As far as the Americans were concerned, the war had ended. The republic was now left to its own devices to face the North Vietnamese. On 9 August 1974 Nixon was forced to resign as president following his involvement in the Watergate scandal.

With the Americans gone and with increasing support of the Soviet Union, it was only a matter of time before the communists would secure a victory. This was important for the Soviets in the Cold War against the US both militarily and in the propaganda war.

In 1975 the "Ho Chi Minh Campaign" began to sweep the North to power in the south. Coordinated attacks by the Vietcong and NVA fell upon the remnants of the Saigon forces, who retreated quickly and ignominiously. They had nothing left to fight for. City after city and town after town quickly fell to the forces led by General Van Tien Dung.
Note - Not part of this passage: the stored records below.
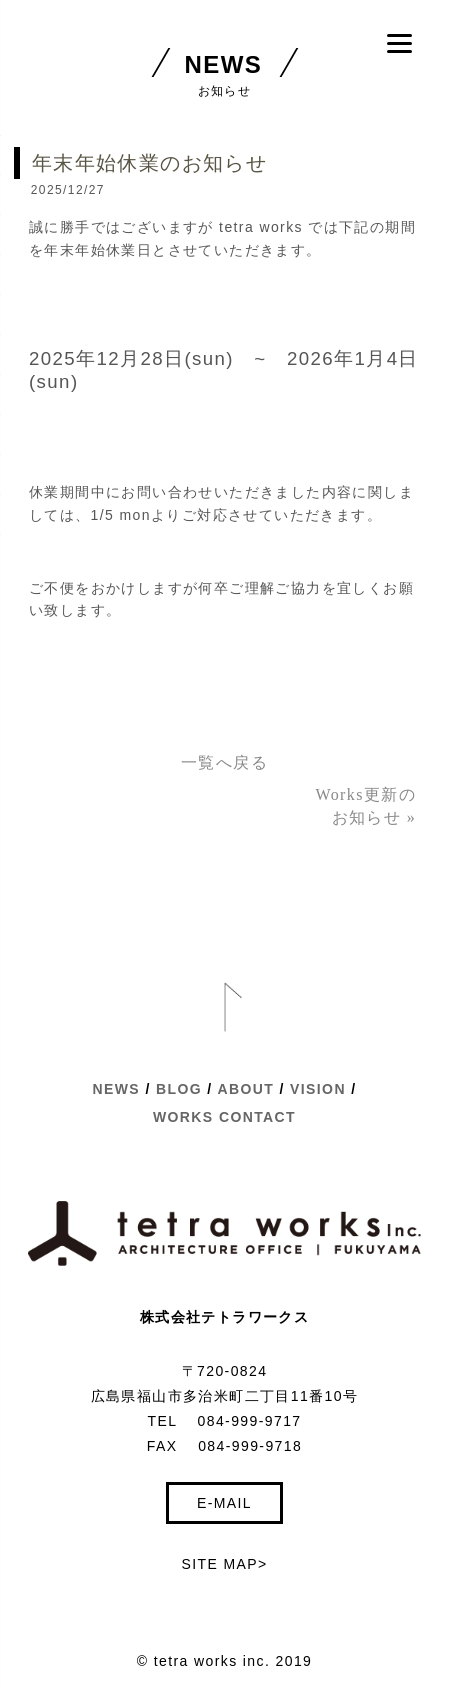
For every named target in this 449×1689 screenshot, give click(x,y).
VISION (318, 1089)
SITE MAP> (224, 1564)
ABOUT (245, 1089)
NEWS (117, 1089)
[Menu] (399, 42)
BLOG (179, 1089)
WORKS (183, 1117)
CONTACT (257, 1117)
The NVA wished to capture Saigon before the beginning of the wet season, which usually began in May, and before President Thieu could regroup his forces. By 21 April Saigon was surrounded and the Americans and other foreigners began to evacuate their people. A week later the airport was captured and the communists moved into the suburbs. Over the next eighteen hours helicopters took off from the roof of the American Embassy moving out 6000 people– one of the lasting images of the war.

President Thieu had fled Saigon on 25 April, to be replaced by "Big" Minh. At 10:00 am on 30 April the official capture of Saigon was announced. In one of the great ironies of history President Minh said to General Van Tien Dung that "I have been waiting for you to hand over power!", to which the General replied, "You cannot hand over that which you do not possess!"

Perhaps Neil Davis said it all when he met North Vietnamese tank crews in the grounds of the presidential palace: "Welcome to Saigon, comrade. I've been waiting for you."